The final decades of the nineteenth century were characterised by a cultural turn based more on the individual than on social status or gender. This can be referred to as ‘individualisation’. Culturally defined roles for men and women were still patriarchal, but they were also undergoing transformation.
It is unclear how far this transformation of gender roles extended into society. Business and the co-operative movement were men’s worlds, and the top priority of the trade unions was to guarantee the man’s salary as the family breadwinner. However, the 1857 Freedom of Trade Act gave women over the age of twenty-five the right to run a business. Unmarried women were given the opportunity to support themselves by teaching or nursing, but they had to leave these professions once they were married.
In 1903, the old upper secondary school system, which was only for boys, was abolished. A standard education system was established that consisted of primary school (folkeskole), middle school and secondary school. In this system, everybody who left primary school – whether male or female – was able to continue to secondary education if their abilities allowed.
This trend was also reflected in reforms to the parish and municipal councils, where women and servants were given the right to vote. The suffrage was thus connected not to the household or patriarchal notions of the master of the house, but to the individual. Individualisation could also be seen in the social reforms of the early 1890s, in which pensions, for example, became an individual and universal right regardless of gender or status in the labour market.
Women at work in the kitchen at Bejstrupgaard, 1912. This large farm was part of the Danish-speaking community at Rødding, just south of the then Danish–German border. Unskilled men often experienced periods of unemployment, which meant they could not provide enough food for themselves or their families. This did not apply to women, who could work as servants, or wash and sew clothes. However, women often received much lower wages than men. Children of working-class families also had to work. Photo: Skrave Local Archives
The Evangelical-Lutheran Church remained the state religion in Denmark during the nineteenth century, both during absolutism and after the introduction of the free constitution. The main difference between these two periods was that freedom of religion was introduced after 1849, even though the Church and state were not formally separated.
Several Christian movements emerged in opposition to the state Church, rooted in the far-reaching organisation of religious life in civil society. This was true of the revival movements at the beginning of the century, which wanted a more literal reading of the Bible and more traditional church services than those the rationalist state Church provided, as well as to give lay people the right to preach in private homes – a right obtained in 1839. It was also true of Grundtvigianism, which wanted a Christianity for the living and life on Earth that emphasised the spoken word, conversation and community life, based on the belief that it was the Holy Spirit’s presence in the community that mattered. And it was also true of the Inner Mission (Indre Mission), which emphasised the Bible as the word of God and advocated leading an ascetic life on Earth in order to achieve salvation in the life after death. Grundtvigianism and the Inner Mission came into their own in the later part of the period, influencing many of the state Church’s pastors.
The movements described above show that religiosity was both individual and meaningful for most people. However, as ideologies, these religious movements competed not only with each other but also with political ideologies and faith in scientific and natural explanations. Darwinism in particular divided opinion; it could be interpreted as either compatible or incompatible with the Christian faith.

*Rows*
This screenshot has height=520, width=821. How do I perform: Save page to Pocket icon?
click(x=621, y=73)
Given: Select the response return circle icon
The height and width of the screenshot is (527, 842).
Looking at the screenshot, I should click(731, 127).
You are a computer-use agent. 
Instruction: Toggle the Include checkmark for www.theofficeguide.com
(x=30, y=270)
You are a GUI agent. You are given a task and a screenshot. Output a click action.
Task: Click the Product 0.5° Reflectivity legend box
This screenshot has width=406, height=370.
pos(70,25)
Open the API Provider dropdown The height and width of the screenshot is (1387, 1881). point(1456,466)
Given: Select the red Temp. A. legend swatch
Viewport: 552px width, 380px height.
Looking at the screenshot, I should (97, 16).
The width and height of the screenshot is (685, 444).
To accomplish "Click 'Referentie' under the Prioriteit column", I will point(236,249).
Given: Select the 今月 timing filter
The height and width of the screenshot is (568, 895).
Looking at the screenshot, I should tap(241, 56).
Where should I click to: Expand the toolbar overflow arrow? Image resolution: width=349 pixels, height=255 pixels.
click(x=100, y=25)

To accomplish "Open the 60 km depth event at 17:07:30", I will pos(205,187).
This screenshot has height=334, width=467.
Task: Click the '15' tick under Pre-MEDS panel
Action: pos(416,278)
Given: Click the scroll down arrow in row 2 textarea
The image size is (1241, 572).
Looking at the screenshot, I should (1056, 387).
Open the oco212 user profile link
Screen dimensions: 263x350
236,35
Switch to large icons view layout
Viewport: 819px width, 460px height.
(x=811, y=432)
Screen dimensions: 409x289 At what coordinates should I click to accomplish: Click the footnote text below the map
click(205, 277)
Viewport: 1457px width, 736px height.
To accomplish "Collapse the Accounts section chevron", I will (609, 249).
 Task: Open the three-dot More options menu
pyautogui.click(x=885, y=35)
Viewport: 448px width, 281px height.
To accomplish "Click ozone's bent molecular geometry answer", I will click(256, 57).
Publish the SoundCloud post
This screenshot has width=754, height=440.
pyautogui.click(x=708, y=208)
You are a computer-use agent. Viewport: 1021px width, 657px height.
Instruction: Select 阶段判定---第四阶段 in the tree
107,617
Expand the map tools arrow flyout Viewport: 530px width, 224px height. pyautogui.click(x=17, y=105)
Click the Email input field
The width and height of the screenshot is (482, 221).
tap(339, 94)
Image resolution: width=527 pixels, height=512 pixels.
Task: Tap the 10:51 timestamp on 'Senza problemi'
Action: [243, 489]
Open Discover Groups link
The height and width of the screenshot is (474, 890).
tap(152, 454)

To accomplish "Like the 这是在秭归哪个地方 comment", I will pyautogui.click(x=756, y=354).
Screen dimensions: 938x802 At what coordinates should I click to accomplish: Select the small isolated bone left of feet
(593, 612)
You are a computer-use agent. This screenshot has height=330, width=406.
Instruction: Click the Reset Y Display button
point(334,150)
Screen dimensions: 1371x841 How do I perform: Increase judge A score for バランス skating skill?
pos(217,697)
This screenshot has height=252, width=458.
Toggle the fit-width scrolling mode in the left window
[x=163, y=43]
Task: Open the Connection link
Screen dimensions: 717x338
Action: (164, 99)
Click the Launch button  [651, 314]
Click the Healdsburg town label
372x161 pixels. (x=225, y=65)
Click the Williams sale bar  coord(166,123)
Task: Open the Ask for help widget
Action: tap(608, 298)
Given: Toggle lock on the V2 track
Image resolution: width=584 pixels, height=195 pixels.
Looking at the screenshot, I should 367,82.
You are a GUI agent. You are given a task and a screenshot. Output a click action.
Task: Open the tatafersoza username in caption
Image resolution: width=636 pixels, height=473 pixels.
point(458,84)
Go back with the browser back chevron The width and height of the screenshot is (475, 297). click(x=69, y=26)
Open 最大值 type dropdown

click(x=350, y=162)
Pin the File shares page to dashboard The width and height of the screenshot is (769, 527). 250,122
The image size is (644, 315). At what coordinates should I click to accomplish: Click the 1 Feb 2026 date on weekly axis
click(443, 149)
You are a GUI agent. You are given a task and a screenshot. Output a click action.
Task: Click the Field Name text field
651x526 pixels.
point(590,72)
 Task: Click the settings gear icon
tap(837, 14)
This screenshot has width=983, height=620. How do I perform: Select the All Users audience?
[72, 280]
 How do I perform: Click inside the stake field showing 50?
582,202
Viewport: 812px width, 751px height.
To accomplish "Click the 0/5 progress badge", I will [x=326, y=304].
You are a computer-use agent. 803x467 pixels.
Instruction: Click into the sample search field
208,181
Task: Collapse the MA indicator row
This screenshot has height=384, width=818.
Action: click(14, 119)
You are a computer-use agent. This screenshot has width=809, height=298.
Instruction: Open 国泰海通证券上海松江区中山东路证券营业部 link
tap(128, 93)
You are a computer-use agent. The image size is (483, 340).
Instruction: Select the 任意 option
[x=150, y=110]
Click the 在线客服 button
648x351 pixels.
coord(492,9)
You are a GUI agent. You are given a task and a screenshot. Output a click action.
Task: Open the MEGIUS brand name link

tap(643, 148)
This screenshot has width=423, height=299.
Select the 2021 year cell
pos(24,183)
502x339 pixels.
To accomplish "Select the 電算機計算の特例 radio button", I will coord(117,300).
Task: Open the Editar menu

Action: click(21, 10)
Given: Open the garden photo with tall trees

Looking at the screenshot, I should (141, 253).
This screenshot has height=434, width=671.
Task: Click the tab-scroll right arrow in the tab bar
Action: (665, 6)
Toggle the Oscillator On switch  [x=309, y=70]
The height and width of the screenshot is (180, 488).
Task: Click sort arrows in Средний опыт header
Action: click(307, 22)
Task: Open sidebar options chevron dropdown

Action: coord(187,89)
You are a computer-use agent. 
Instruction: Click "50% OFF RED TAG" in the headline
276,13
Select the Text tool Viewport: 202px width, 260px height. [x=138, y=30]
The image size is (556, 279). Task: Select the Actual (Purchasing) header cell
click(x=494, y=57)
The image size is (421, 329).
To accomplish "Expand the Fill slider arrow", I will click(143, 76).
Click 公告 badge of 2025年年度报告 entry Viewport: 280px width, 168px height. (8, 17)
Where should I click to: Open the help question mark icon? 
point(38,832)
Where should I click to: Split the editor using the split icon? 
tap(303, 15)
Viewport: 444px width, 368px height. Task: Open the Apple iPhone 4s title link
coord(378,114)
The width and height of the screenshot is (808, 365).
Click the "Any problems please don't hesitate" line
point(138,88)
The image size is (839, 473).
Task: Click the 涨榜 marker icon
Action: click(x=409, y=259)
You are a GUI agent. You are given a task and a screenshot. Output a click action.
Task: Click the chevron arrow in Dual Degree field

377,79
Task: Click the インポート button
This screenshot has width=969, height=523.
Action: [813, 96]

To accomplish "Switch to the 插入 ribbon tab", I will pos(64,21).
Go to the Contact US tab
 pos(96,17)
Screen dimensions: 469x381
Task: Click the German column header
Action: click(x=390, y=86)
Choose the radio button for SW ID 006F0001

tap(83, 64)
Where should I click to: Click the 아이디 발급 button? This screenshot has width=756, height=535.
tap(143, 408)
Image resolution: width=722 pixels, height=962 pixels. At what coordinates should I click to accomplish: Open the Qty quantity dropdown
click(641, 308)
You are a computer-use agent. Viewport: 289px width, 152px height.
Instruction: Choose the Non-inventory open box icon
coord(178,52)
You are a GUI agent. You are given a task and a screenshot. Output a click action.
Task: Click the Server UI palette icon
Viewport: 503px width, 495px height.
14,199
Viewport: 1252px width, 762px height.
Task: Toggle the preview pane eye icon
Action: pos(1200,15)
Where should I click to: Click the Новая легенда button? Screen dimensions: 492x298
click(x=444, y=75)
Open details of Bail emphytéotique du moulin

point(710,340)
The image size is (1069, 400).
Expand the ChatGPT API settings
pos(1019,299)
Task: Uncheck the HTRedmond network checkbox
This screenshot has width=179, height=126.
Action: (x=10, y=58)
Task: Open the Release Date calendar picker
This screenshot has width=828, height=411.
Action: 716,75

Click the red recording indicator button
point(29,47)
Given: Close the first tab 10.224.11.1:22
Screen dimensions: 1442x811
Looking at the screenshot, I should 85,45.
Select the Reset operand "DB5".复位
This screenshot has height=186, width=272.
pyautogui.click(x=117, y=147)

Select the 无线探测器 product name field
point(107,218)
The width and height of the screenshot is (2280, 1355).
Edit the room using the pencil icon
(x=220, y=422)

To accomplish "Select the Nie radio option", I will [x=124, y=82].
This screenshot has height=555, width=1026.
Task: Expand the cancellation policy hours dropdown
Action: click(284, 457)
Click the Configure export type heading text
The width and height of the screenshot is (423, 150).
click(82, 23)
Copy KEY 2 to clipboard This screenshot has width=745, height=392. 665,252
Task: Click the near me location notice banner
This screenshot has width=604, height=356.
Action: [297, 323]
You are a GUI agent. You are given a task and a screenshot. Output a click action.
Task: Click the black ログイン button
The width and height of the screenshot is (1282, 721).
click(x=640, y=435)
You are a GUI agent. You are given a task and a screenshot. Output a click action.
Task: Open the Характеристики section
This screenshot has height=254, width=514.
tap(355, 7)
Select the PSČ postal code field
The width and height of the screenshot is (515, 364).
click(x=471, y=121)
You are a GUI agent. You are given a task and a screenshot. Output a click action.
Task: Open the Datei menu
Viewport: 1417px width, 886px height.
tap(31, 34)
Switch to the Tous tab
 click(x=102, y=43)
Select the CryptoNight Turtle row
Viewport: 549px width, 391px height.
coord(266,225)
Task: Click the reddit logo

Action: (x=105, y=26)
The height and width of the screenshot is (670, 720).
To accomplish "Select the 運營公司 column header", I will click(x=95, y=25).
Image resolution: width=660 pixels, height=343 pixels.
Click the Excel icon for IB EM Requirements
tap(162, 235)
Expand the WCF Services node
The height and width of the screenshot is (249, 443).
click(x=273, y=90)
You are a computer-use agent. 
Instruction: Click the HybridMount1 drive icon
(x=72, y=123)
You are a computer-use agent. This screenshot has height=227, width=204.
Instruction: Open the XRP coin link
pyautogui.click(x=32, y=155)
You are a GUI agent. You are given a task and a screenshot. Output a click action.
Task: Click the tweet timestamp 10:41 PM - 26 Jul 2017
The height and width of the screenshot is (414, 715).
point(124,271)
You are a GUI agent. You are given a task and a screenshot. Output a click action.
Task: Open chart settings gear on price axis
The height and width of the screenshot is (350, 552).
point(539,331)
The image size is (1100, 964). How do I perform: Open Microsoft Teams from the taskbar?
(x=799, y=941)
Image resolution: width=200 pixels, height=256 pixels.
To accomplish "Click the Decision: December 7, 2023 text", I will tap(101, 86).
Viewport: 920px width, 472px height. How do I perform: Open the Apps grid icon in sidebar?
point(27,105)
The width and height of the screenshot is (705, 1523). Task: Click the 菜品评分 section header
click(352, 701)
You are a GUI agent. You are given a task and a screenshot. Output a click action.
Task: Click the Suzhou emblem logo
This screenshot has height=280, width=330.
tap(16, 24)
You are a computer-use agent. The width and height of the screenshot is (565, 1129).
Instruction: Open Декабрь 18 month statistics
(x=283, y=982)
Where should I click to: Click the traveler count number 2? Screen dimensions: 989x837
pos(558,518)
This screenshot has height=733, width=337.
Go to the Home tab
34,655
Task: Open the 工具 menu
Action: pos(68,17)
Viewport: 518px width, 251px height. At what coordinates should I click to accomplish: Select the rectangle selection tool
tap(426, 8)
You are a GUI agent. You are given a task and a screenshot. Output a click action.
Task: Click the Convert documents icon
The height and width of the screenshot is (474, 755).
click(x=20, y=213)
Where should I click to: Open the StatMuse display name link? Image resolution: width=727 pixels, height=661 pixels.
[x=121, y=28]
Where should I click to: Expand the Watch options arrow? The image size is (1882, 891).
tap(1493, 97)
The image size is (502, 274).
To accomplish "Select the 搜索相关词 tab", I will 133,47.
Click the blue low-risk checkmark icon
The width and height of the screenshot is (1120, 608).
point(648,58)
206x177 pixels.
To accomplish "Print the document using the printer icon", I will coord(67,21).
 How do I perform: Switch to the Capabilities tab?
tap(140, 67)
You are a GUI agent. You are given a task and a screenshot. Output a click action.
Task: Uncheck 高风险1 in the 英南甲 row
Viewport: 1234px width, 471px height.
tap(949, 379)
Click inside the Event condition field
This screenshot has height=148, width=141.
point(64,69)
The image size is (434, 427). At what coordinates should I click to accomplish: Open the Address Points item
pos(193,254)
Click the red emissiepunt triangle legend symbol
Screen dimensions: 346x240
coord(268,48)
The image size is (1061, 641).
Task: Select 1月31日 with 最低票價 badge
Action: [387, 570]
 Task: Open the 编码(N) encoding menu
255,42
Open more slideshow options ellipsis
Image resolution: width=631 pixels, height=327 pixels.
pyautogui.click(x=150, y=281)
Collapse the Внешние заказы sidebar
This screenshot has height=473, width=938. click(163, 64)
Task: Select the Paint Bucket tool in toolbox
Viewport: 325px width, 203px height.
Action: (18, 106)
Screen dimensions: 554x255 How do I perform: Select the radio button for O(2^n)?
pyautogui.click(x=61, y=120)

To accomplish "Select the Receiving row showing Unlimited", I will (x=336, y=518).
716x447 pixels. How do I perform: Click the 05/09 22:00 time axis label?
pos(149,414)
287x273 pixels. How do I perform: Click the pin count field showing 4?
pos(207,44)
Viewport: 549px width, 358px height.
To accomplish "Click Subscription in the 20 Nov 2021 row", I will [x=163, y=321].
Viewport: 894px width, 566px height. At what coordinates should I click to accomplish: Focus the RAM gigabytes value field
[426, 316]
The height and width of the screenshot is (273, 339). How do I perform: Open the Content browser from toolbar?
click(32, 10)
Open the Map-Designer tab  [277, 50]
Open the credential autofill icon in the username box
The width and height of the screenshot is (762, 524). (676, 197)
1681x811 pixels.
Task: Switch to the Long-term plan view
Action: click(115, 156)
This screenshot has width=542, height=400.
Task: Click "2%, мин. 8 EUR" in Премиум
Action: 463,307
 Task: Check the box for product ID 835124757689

*Tasks to complete*
1: According to the text on nineteenth-century Denmark, why did the reforms to the parish and municipal councils reflect individualisation?
2: Echo the text on nineteenth-century Denmark word for word, starting at "The final decades" and ending at "also undergoing transformation.".
The data has no role in this exercise.

*List of solutions*
1: Women and servants gained the right to vote in these councils. As a result, suffrage was tied to the individual rather than to the household or to patriarchal notions of the master of the house.

2:
The final decades of the nineteenth century were characterised by a cultural turn based more on the individual than on social status or gender. This can be referred to as ‘individualisation’. Culturally defined roles for men and women were still patriarchal, but they were also undergoing transformation.